Hurricane Earl: Get Blown party at my house friday! Byob: bring your own bitch/booze. Must have 80s blown hair style, kazoo/noise maker (vuvuzelas/airhorns are allowed), and/or bubble wands. \n
Why am I even shocked you're doing this....
Who was that guy I met at your brother's house who had to get stitches in his ass?
So fucked up. Can't tell if I'm starving or about to puke. Playing it safe and eating froot loops. Tasty in, colorful out.
Restaurants Roasting People Who Gave Them Negative Yelp Reviews (25 Pics)
I ended up driving home on my birthday, he opened the door to puke on the highway, and animal balloons were flying out of the car the entire time. The people behind us got a show.

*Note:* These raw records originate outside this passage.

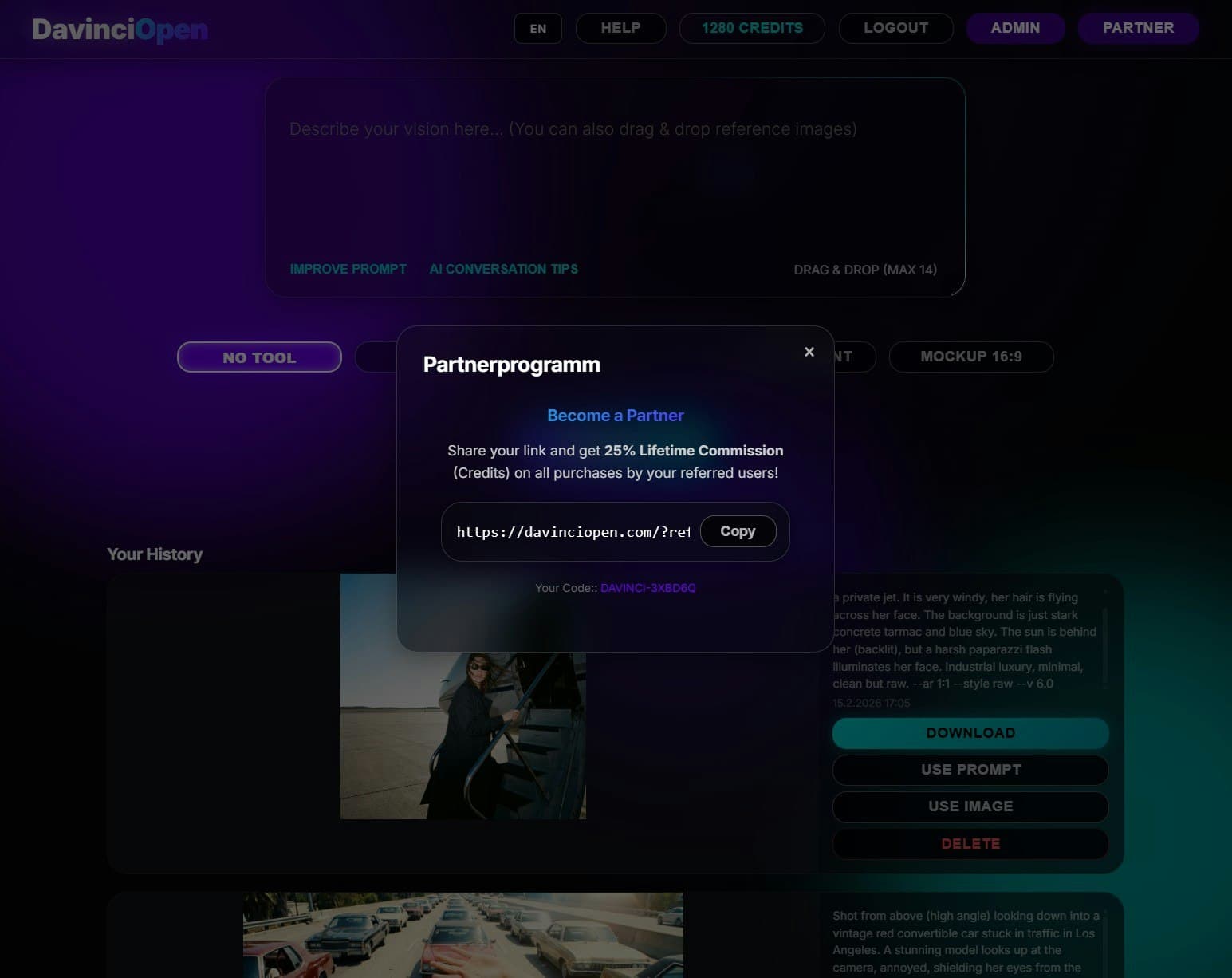Log out of DavinciOpen
Screen dimensions: 1232x978
895,28
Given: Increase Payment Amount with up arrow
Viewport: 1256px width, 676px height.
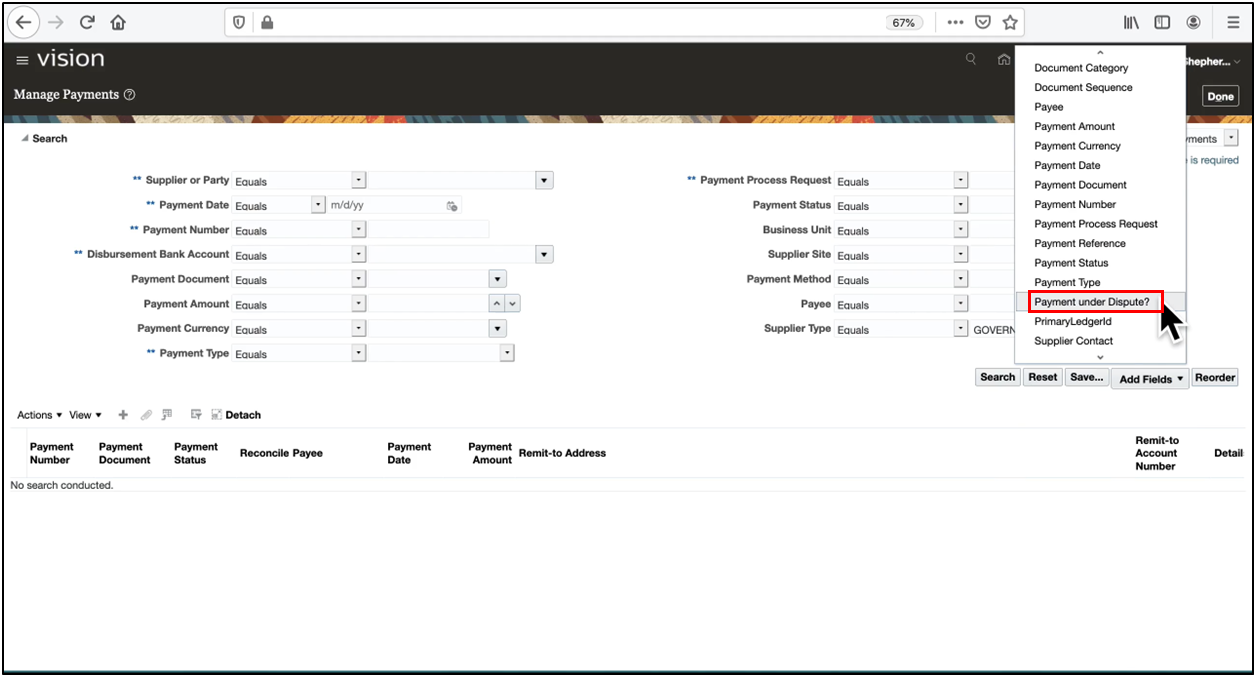Looking at the screenshot, I should coord(497,304).
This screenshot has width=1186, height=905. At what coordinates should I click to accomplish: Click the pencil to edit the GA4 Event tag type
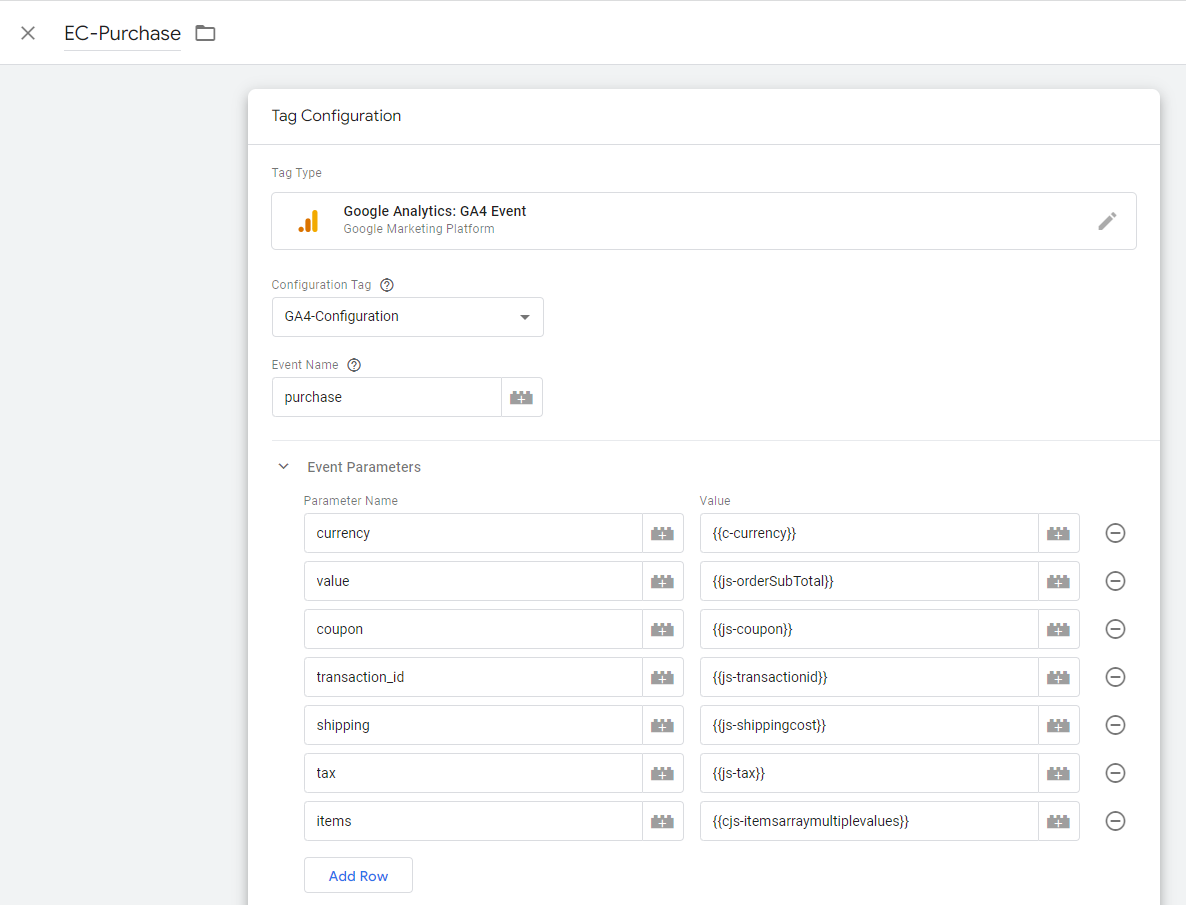[1107, 221]
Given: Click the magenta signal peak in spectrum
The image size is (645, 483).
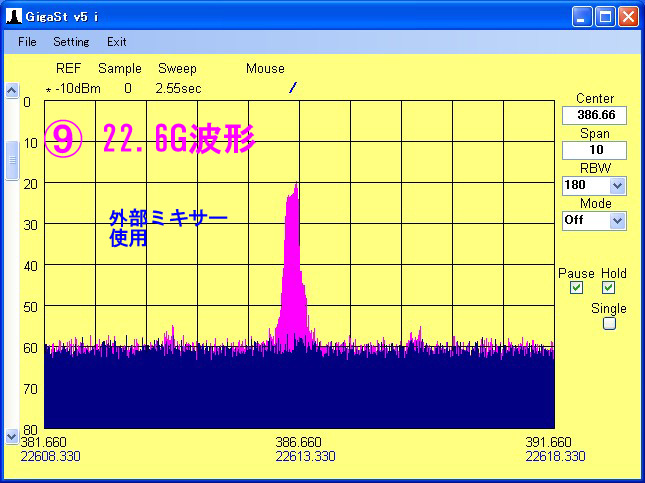Looking at the screenshot, I should pos(293,200).
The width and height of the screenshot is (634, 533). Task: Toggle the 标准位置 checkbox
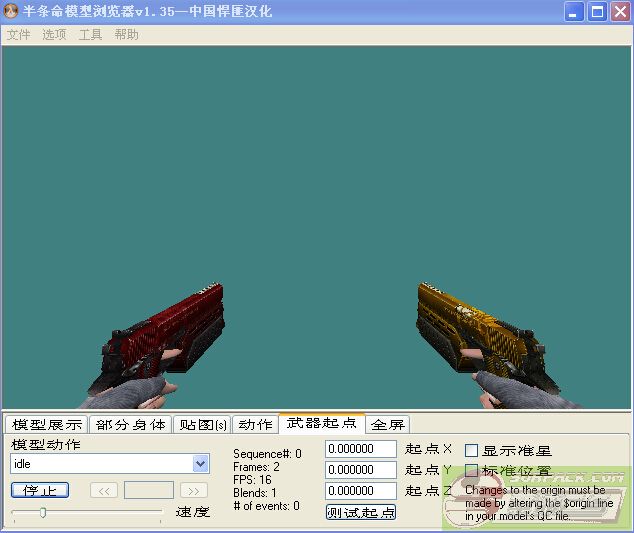coord(472,471)
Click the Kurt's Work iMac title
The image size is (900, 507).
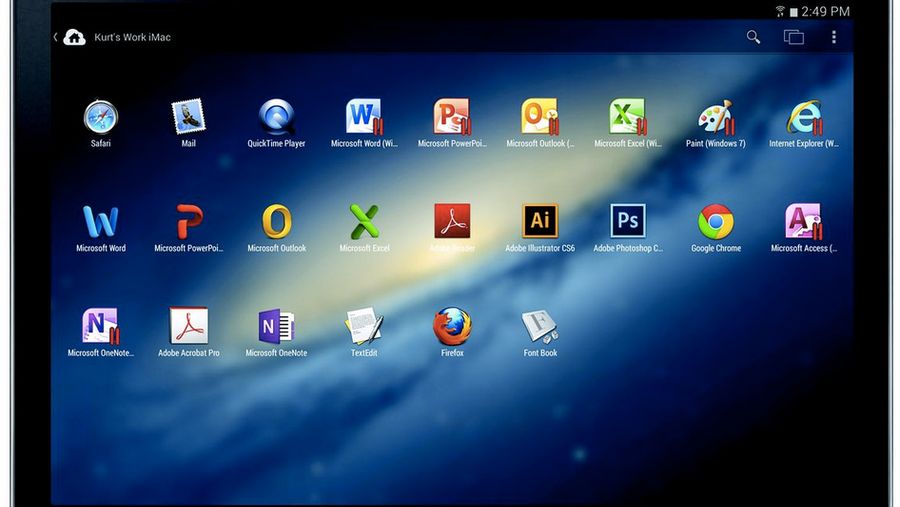click(x=133, y=37)
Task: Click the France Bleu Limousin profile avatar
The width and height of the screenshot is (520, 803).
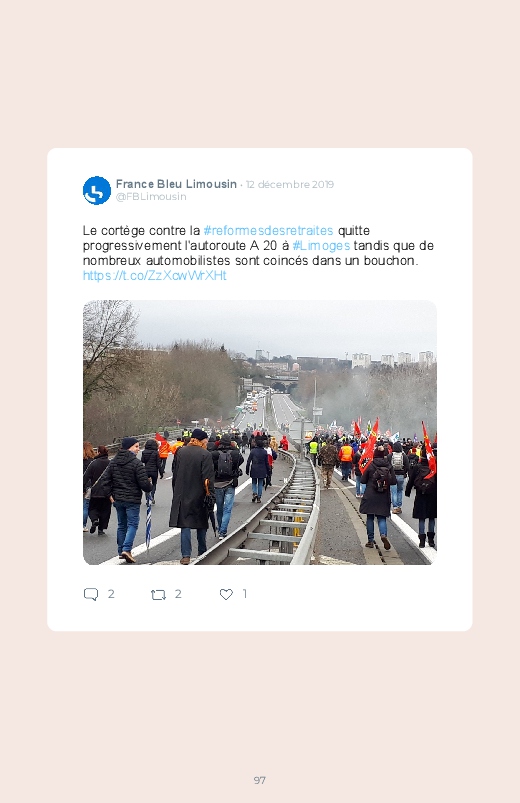Action: [x=97, y=191]

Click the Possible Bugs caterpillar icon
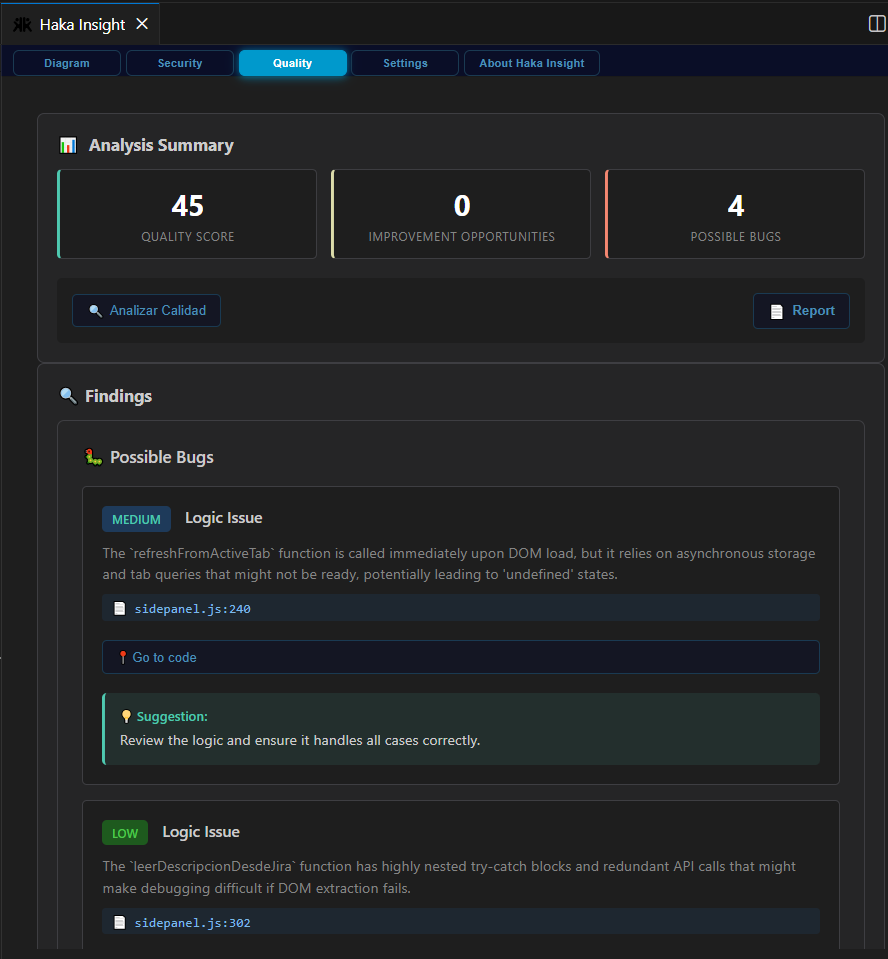tap(93, 457)
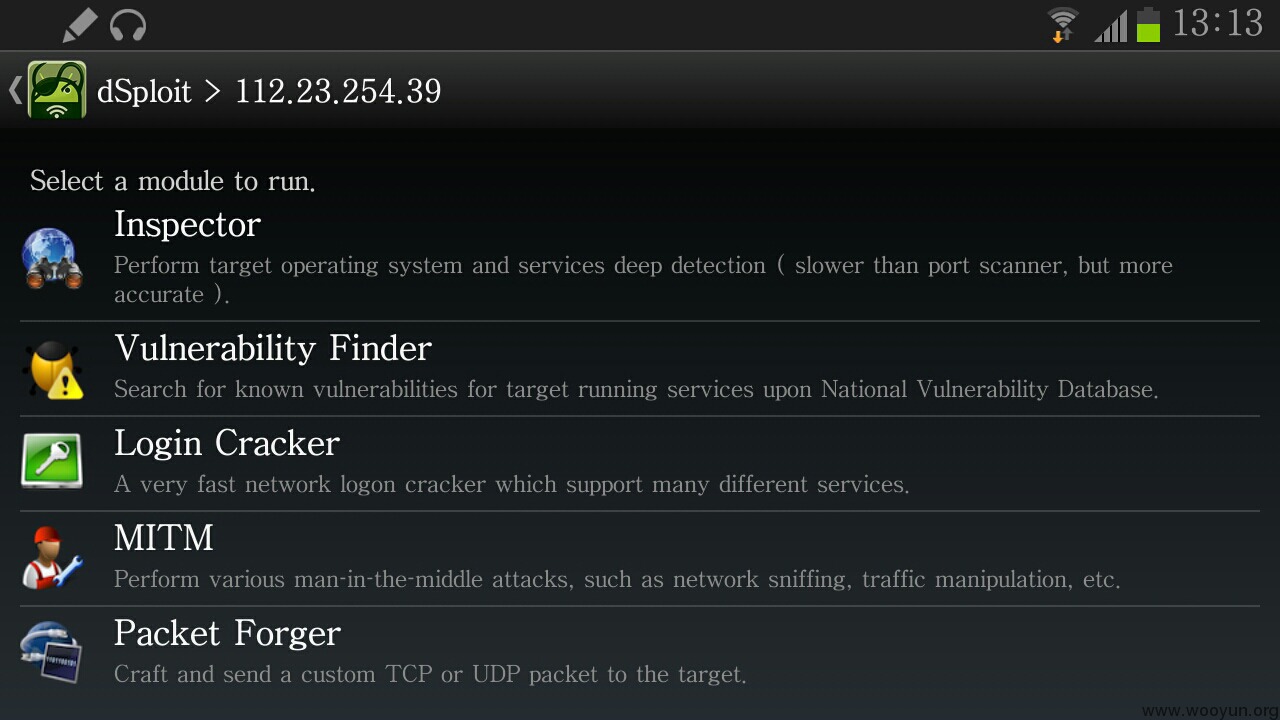Tap the mobile signal strength bars
Screen dimensions: 1280x720
(x=1111, y=25)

Just saw the guy with the plastic bag on his head riding his bike again...
I think he offered to cook me dinner or cook me for dinner. Not really sure. Just smiled and nodded.
Only you would have to block the fucking governor of Tennessee from reading your tweets
Remember the couple Steve and I heard and rated their sex based on the bed squeaks cuz we couldn't sleep through the noise? We got them back. They turned up the radio to drown us out.
Woman Posts Harassing DMs From Creep Online, Now He’s Upset Because People Told His Mom
Buy Actually if the police need to find my body I'm on an air mattress in an apartment near a McDonald's that's all I see out dat Window
I had to puke in a ditch beside a cow pasture and like 50 cows just stood there and watched. I could feel the judgment.
Is it bad that when someone says the phrase "helicopter dick" I immediately think of you?
How is it that I, the only one that didn't drink last night, was the only one puking out the car window?
There comes a point where there's just condoms and old mcdonalds in your garbage can and you can't tell if you've won or lost.